[Start of Source passage]

“Right.” The legal advisor looked at me, then back at the defendant. “And are any of them going to be witnesses for you today?”
“Any of who?” replied the defendant.
The legal advisor looked at me again and cleared his throat. “Any of the aliens?”
The defendant shook his head angrily. “No! My case isn’t that aliens did make me do it – it’s that at the time I believed they were making me do it. I was insane, yeah? Insane!” He brandished his antique copy of Archbold triumphantly, as I, a newbie to this prosecuting lark, took my seat and settled in for what proved to be a particularly long trial.
Notwithstanding the years that have passed since that remorseless day, defendants in person, and the attendant idiosyncrasies they bring to criminal proceedings, are far from a bygone relic.
Transform Justice, a charity campaigning for a fairer justice system, last month published a report, self-explanatorily titled, “Justice denied? The experience of unrepresented defendants in the criminal courts”. Drawing on statistical and anecdotal evidence from professionals and court users, the report concludes that magistrates’ courts are encountering DiPs in ever greater quantities.
As a prosecutor, it must be said that certain defendants in person do not inspire sympathy. Aliens Man, a frequent flier in this particular court, certainly gave a damn fine impression of someone determined to get himself convicted, with his refusal to swear an oath or affirmation and tactical decision to meet every question – regardless of context – with an increasingly angry, “I was insane, yeah?” It was impressive how creatively (and doggedly) those four words were deployed to expand the trial into the late evening.

[End of Source passage]
[Start of Data]

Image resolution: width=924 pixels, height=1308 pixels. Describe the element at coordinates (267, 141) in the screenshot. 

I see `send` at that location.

[End of Data]
[Start of Data]

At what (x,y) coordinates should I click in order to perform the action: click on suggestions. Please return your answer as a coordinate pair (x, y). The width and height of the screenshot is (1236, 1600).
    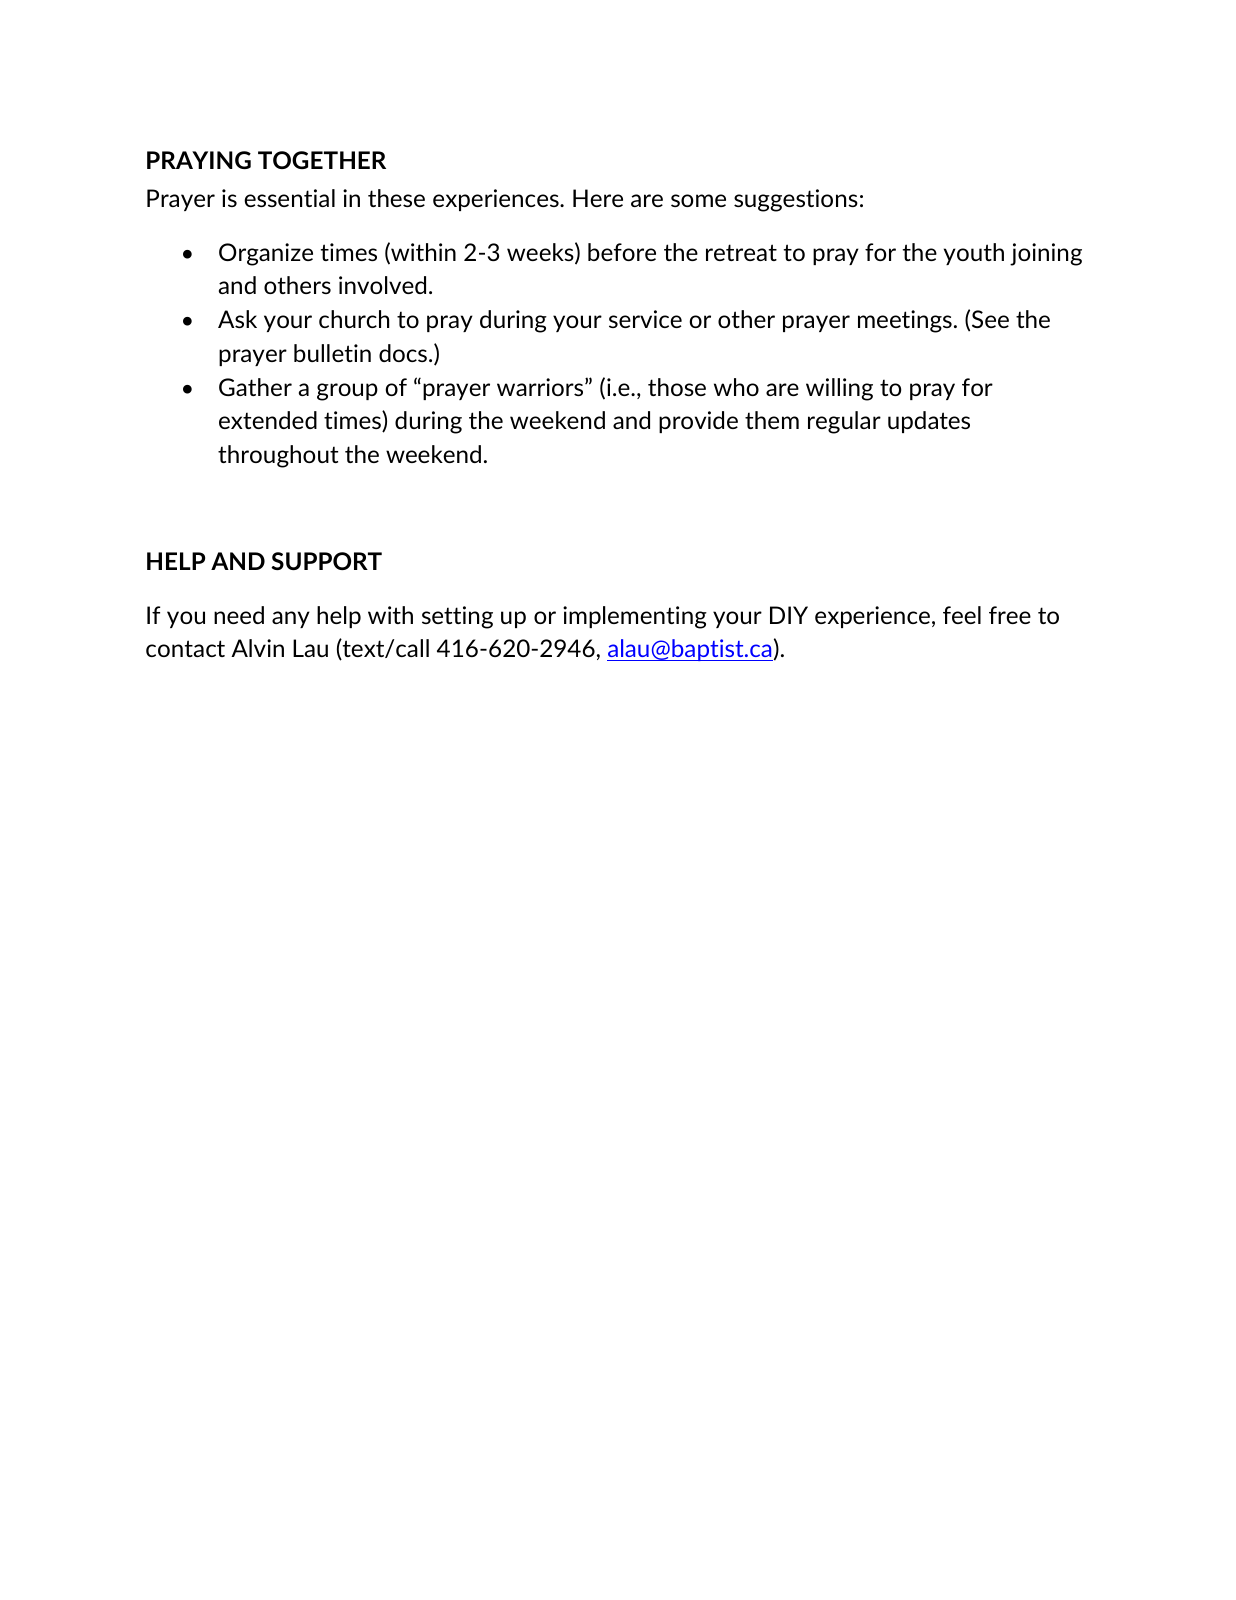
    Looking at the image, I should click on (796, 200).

[End of Data]
[Start of Data]

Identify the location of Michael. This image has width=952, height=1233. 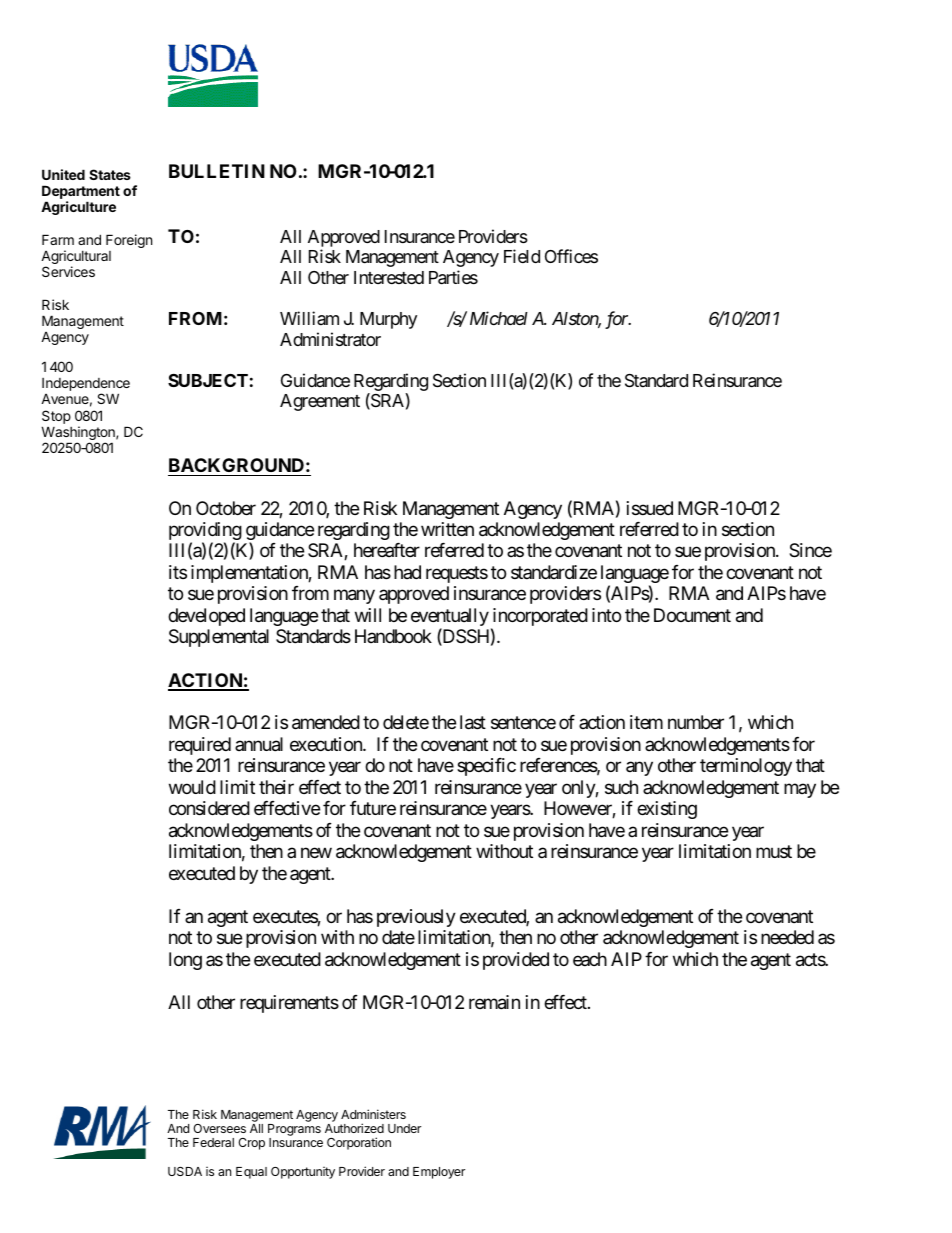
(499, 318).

[End of Data]

Objective 1: In the courtroom exchange that opens the passage on defendants in person, list every spoken sentence that ends with a question mark.
Objective 2: Write the next part of the passage on defendants in person, starting after its final sentence.

Exercise answer 1:
- "And are any of them going to be witnesses for you today?"
- "Any of who?"
- "Any of the aliens?"
- "I was insane, yeah?"

Exercise answer 2:
But sympathetic or not, everyone – even a man furiously declining to give evidence in his own defence “until that prosecutor goes into the witness box first” – is entitled to justice. And what we see all too often, as reflected in the report, is that injustice – perceived and real – waddles hand-in-hand with a lack of access to legal representation. Occasionally it will be a conscious choice to eschew professional assistance, as with every criminal advocate’s favourite Magna Carta-quoting oddballs, Freemen on the Land, who with a defiant ignorance of constitutional law and a fistful of printed internet “legal” advice, try valiantly to persuade the court that is has no jurisdiction to try them without their consent, coz Magna Carta. But the recent proliferation of DiPs is largely attributable directly to conscious executive fiat.
A low means-testing threshold (a disposable household income of £22,325 in the magistrates’ court,) and punitive legal aid contributions for those who do qualify force many middle-income defendants into self-representing. Thrashing through the administrative process if you’re self-employed is a nightmare, the impenetrable ambiguity of the Legal Aid forms seemingly designed to ensure rejection at the first attempt. The Legal Aid Agency is the institutional embodiment of jobsworthiness, kicking out valid applications for the most trivial – and occasionally non-existent – of perceived slights.
Putting aside the truism, attested by any Judge, solicitor or barrister, that any costs saved in depriving litigants in person of public funding are spunked ten times over by the added court time and resources needed to deal with their cases, the danger, particularly in the magistrates’ court, is of significant miscarriages of justice.
I’ve had years of dubious pleasure watching magistrates deal with defendants in person. Many benches do their best to assist the bewildered through the process. But many don’t. I recall vividly watching agog as the bench – abetted by their legal advisor – invited a defendant in person to plead guilty to having an offensive weapon – a hammer – on the basis that he said in interview that he had it with him but intended only to frighten with it. A hammer not being offensive per se, the offence could only be committed if he’d intended to use it to cause injury. Fortunately another solicitor, exchanging raised eyebrows with me, interjected to inject some law into proceedings.
And the fear has to be, as courts are smoothly re-engineered as whirring production lines of justice through Better Case Management, putting the emphasis on speed ahead of quality, that defendants in person will get dragged between the grinding mechanism beneath, their cries unheard and their cases undiscovered.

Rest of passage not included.